Since migrating to a new destination allows the birds to escape competition and the harsh winter climate of their original home or breeding territory (Yamac and Bilgin 2012), their requirement at the new home is safe roosting and foraging for the winter months (November to February, many a times extended to March) along with protection from poisoning and infrastructure threats. The EBV spend much of their time soaring overhead in search of food and perch more often on trees. The EGV roosts on large cliffs and can forage outside woodland (BirdLife International 2021a,b). Therefore, logging activities and other human-induced disturbance should be restricted during the wintering season. Suitable roost trees must be identified and preserved as a vital part of the long-term conservation management of the area (Yamac 2007). Jha (2015)’s identification of some roosting / nesting trees (Anogeisus latifolia, Bombax ceiba, Dalbergia sissoo, Ficus religiosa, F. racemosa, Haldina cordifolia, Tamarindus indica, and Tectona grandis) in the study region could be targeted for this. Anthropogenic disturbances, mainly mining or quarrying, should never be allowed in the vicinity of roosting cliffs since birds show fidelity to wintering sites and visit them year after year until altered severely (Fox et al. 1994; Clausen et al. 2018).

Though vultures prefer to roost in forested areas, they also wander towards agriculture landscape in search of carcasses. It would be pertinent to develop an agroforestry system in suitable or unsuitable areas adjoining the forests. This would provide the double advantage of producing domestic mammals as potential food and relatively smaller trees for roosting, if needed (Jha et al. 2022).

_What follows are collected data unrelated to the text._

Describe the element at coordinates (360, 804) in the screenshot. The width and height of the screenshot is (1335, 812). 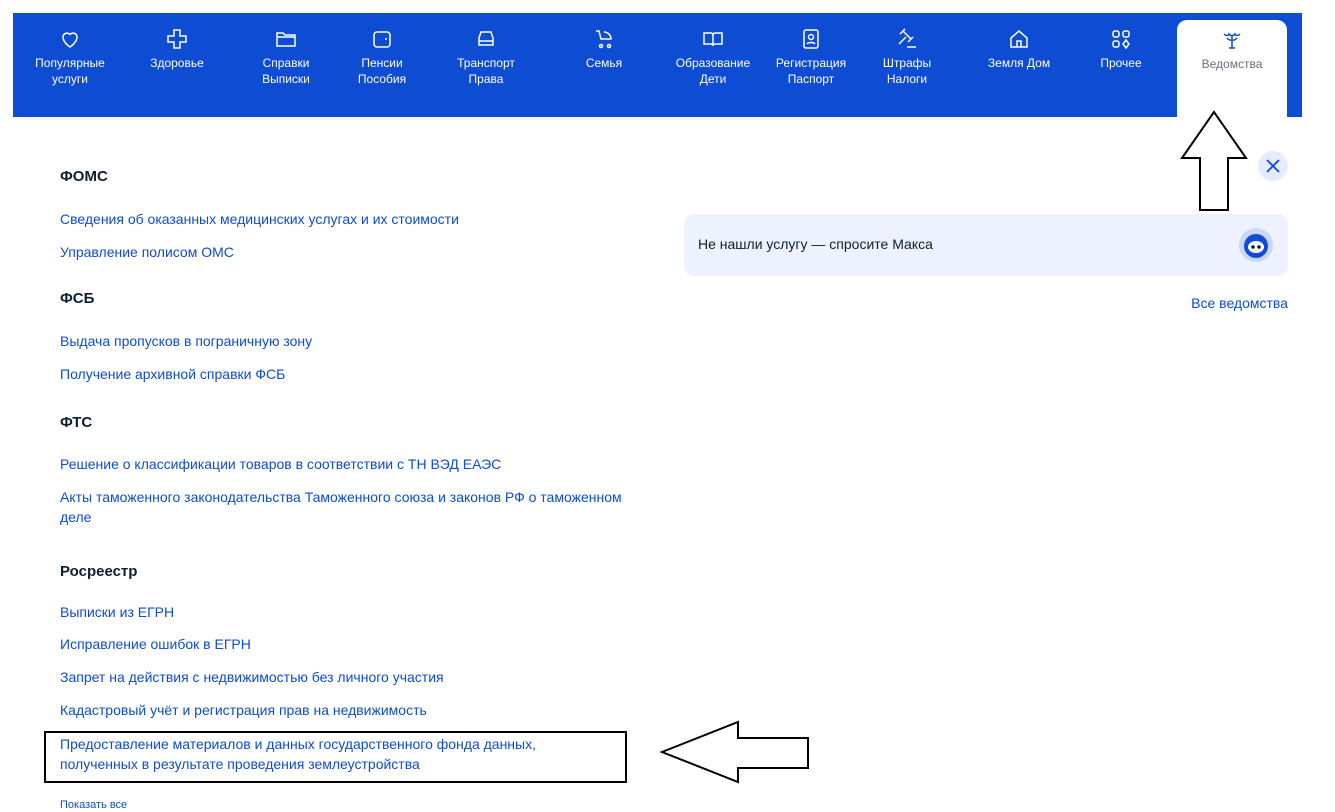
I see `show-all-link: Показать все` at that location.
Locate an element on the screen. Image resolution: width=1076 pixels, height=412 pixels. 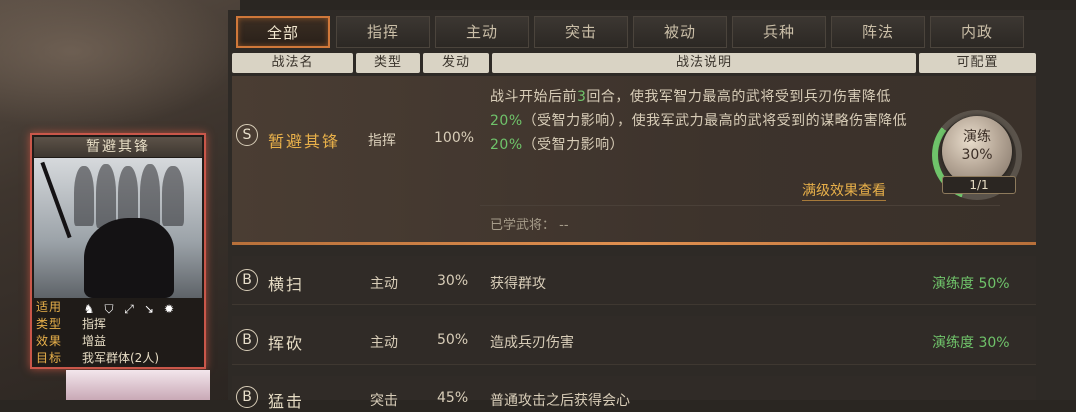
spear-icon: ↘ is located at coordinates (149, 309).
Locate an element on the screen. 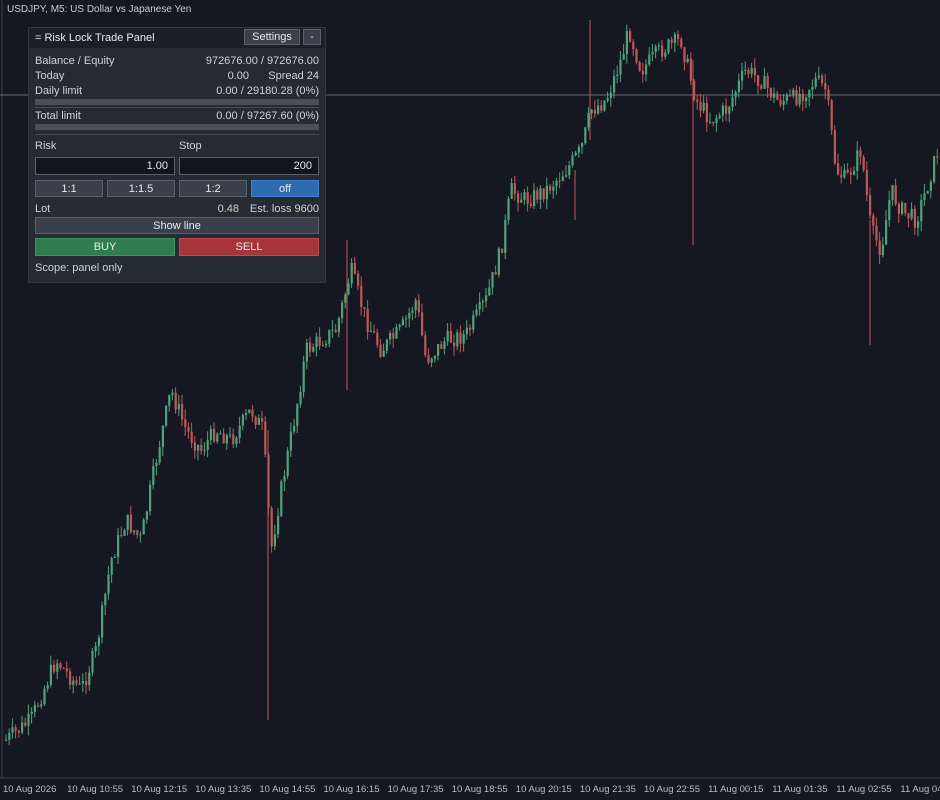  stop-label: Stop is located at coordinates (190, 146).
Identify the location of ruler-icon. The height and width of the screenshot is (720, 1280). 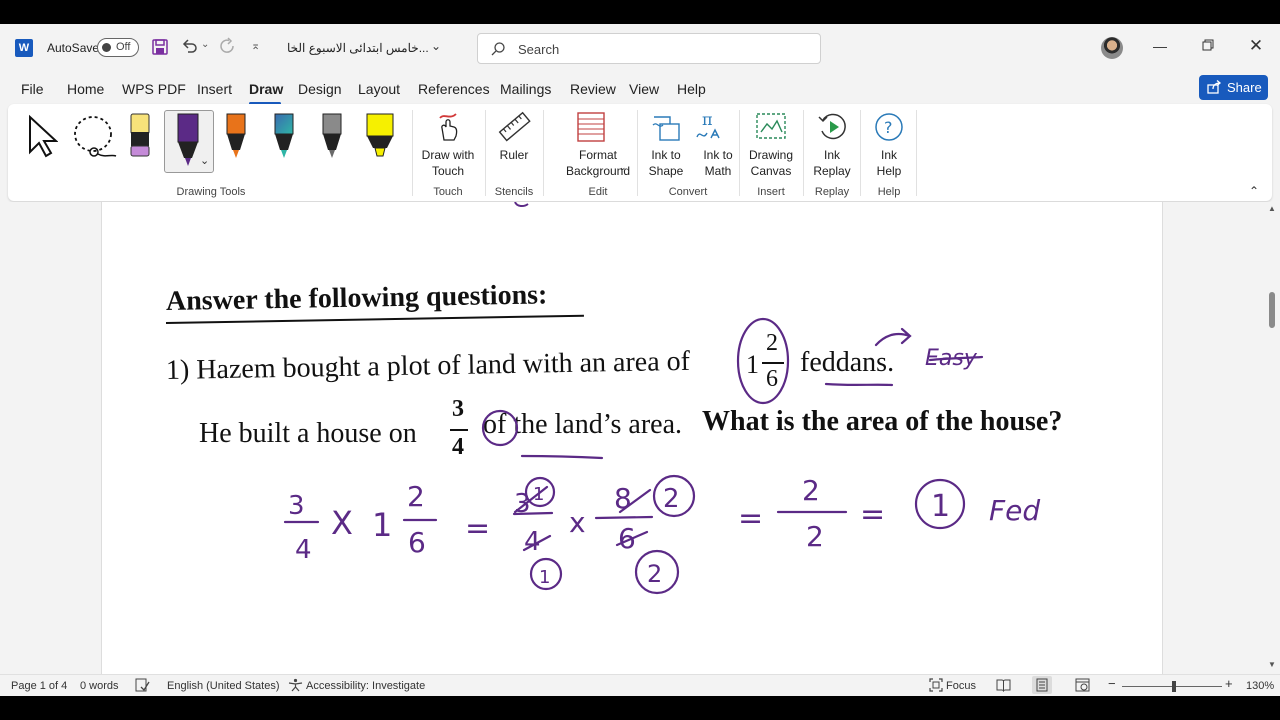
(514, 130).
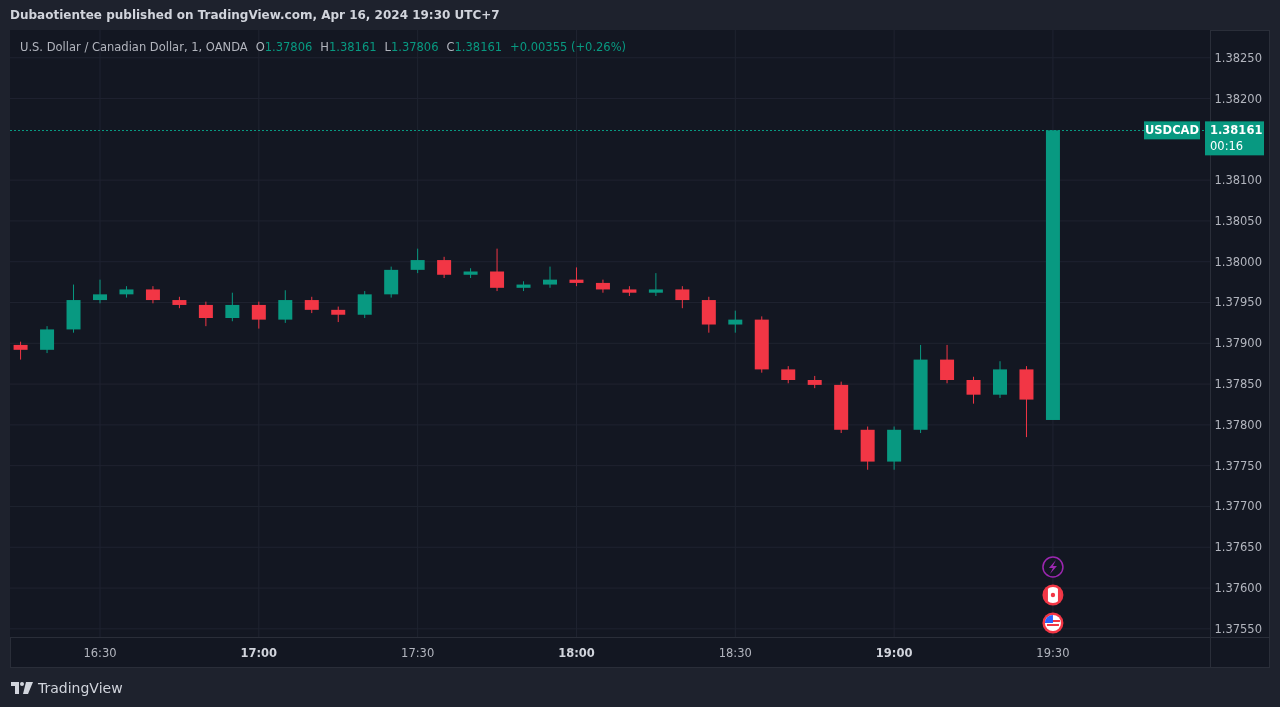  I want to click on price-axis-label: 1.37650, so click(1238, 548).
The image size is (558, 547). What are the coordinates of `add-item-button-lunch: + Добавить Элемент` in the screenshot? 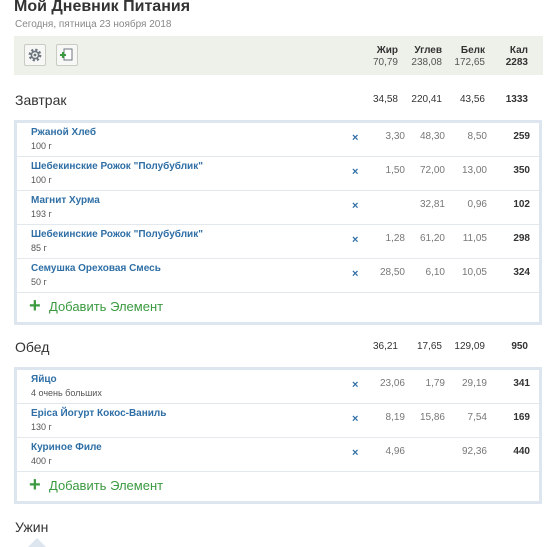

The wintering vultures have the benefit of overlapping residency areas with the indigenous or resident vultures. Though sympatry enhances the competition for resources, EBV and EGV would always get the opportunity of using resources from the habitat of resident vultures which are already being managed well, at least in the protected areas (PAs) of the state. Considering the important role of PAs in vulture protection (Jha et al. 2021), it is advisable for the policy makers to consider increasing the forested area under the PAs network which is limited in the study area.

Conclusion

It is essential to protect EBV and EGV from any threat: known or unknown. This study for the first time analysed the impact of climate change on the wintering habitat of these two migratory vulture species in northern India, far away from their breeding home, using maximum entropy principle. With strong prediction power, the Maxent models projected stable as well as unstable areas of suitability along with unsuitability in current time and future scenarios. They showed scalar as well as vector shift in suitable habitats which was in consonance with previous studies. Data from this study indicated significant flux in the habitat of EGV. The habitat of EBV was relatively less dynamic. They were mainly guided by mean temperature of driest quarter and precipitation of wettest month and limited by land-use cover. Since wintering areas are important reservoirs of actively breeding population during unfavourable climates in their home range, habitat protection is essential. In this light, the information generated from this study can be used for effective management of these winter visitors in their temporary habitat, especially due to the changing dynamics of this habitat.